## [EXTRAIT FOURNI]
Pour comprendre le débat qui anime aujourd'hui la classe politique, il faut revenir en arrière, à cette année 1989 où bascule le destin de la Pologne. Nul ne sait alors que le mur de Berlin tombera à l'automne; des troupes russes sont encore stationnées dans le pays. Pendant de longs mois, les représentants du syndicat Solidarité, du Parti communiste et de l'Eglise tentent de négocier le passage à la démocratie. La première table ronde a lieu le 6 février, mais il faudra attendre le début de l'été pour qu'un compromis soit finalement trouvé. Il passe par la cohabitation avec les ennemis d'hier. Une sortie de crise inventée par Adam Michnik, l'un des principaux intellectuels de Solidarité, qui signe en juillet, dans les colonnes du quotidien Gazeta Wyborcza, un éditorial intitulé Wasz Prezydent, nasz Premier («Votre président, notre Premier ministre»). «A l'époque, nous avions en tête la transition espagnole, confiait-il dix ans plus tard à L'Express (1). Une révolution sans guillotine, sans barricades ni effusion de sang. Cela impliquait aussi le rejet de la vengeance.»
Vers une «décommunisation» annoncée
Pour les frères Kaczynski, les négociateurs de Solidarité auraient, cette année-là, conclu un pacte avec les élites communistes, et cette collusion aurait empêché que soit ensuite «purgé» l'ordre ancien, notamment lors de la présidence de Lech Walesa, à partir de 1990. Une faute à laquelle il est, selon eux, grand temps de remédier.

## [PROBLÈMES À RÉSOUDRE]
a – D'après l'extrait sur la transition polonaise de 1989, à quelle date s'est tenue la première table ronde ?
b – Prolongez le texte sur la transition polonaise de 1989 à partir de sa dernière phrase.
Les enregistrements ne sont pas utiles pour ce travail.

## [ENTRÉES]
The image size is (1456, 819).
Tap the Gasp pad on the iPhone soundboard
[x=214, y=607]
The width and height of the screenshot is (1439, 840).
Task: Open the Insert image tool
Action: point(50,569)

## [RÉPONSES ATTENDUES]
a – Le 6 février 1989.

b –
Deux mesures phares viennent d'être adoptées qui vont dans le sens de la «décommunisation» annoncée: le démantèlement, effectif depuis le 30 septembre, des services de renseignement militaire, accusés de fourmiller d'anciens communistes; le vote, le 18 octobre, d'une loi étendant la portée - jusque-là assez limitée - des enquêtes sur le passé communiste de certains individus (la «lustration», selon l'expression utilisée ici). Désormais, hauts fonctionnaires, officiers de sécurité, juges, responsables de collectivités locales ou d'établissements scolaires, journalistes et administrateurs d'entreprises publiques - entre autres - devront produire un «certificat de non-collaboration», délivré par l'Institut de la mémoire nationale, qui abrite les archives de l'ancienne police secrète. La plupart des dirigeants des grandes administrations ou des entreprises publiques ont par ailleurs été changés ces derniers mois. «Pendant dix-sept ans, affirme Piotr Semka, un éditorialiste proche du PiS, la “génération de la table ronde” a monopolisé les postes. Elle a occupé tout l'espace politicomédiatique, tandis que les partisans, comme moi, d'enquêtes sur les crimes des communistes étaient marginalisés. Avec les frères Kaczynski, on assiste enfin à un véritable renouvellement des élites!»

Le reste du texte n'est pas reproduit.